• **EXTRAIT DU TEXTE**

MICHÈLE-JANICK SAUVAGE,

appelante,

et

SA MAJESTÉ LE ROI,

intimé.

 

Appel entendu le 10 décembre 2024, à Montréal (Québec).

Devant : L’honorable juge Guy R. Smith.


Comparutions :

Avocate de l’appelante :

Me Stéfany Paré

Avocate de l’intimé :

Me Valentina G. Danielova

 

JUGEMENT

Conformément aux motifs du jugement ci-joints, l’appel interjeté à l’encontre de la détermination faite en vertu de la Loi de l’impôt sur le revenu pour les années d’imposition 2007 à 2021 est rejeté, sans dépens.

Signé à Ottawa (Ontario), ce 10e jour de janvier 2025.

« Guy R. Smith »

Juge Smith

 


Référence : 2025 CCI 2

Date : 20250110

Dossier : 2022-1357(IT)I

ENTRE :

MICHÈLE-JANICK SAUVAGE,

appelante,

et

SA MAJESTÉ LE ROI,

intimé.


MOTIFS DU JUGEMENT

Le juge Smith

I. Aperçu

[1] Michèle-Janick Sauvage, l’appelante dans la présente instance, est la mère de l’enfant « A », né en 2007. Elle interjette appel d’une détermination (la « détermination ») faite le 26 juillet 2021 par le ministre du Revenu national (le « ministre ») en application de la Loi de l’impôt sur le revenu fédérale (la « Loi »), selon laquelle A n’est pas admissible au crédit d’impôt pour personnes handicapées pour l’une ou l’autre des années d’imposition où ce crédit a été réclamé, soit de 2007 à 2021.

• **MATÉRIEL FOURNI**
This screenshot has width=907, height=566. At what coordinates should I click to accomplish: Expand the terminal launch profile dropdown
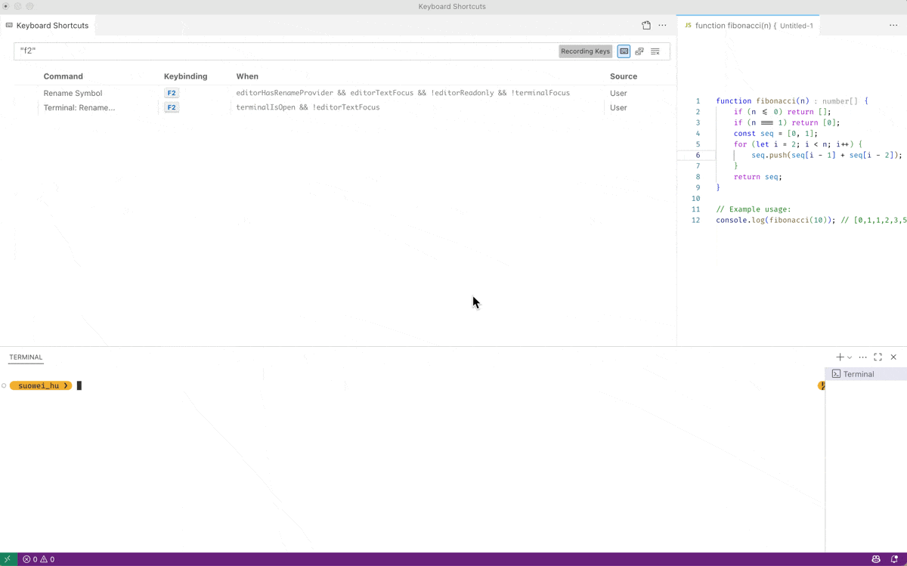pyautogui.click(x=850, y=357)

• **TRAVAIL DEMANDÉ**
Citez textuellement le jugement, de « Avocate de l’intimé » jusqu'à « rejeté, sans dépens. » inclus.

• **CORRIGÉ DE L'EXERCICE**
Avocate de l’intimé :

Me Valentina G. Danielova

 

JUGEMENT

Conformément aux motifs du jugement ci-joints, l’appel interjeté à l’encontre de la détermination faite en vertu de la Loi de l’impôt sur le revenu pour les années d’imposition 2007 à 2021 est rejeté, sans dépens.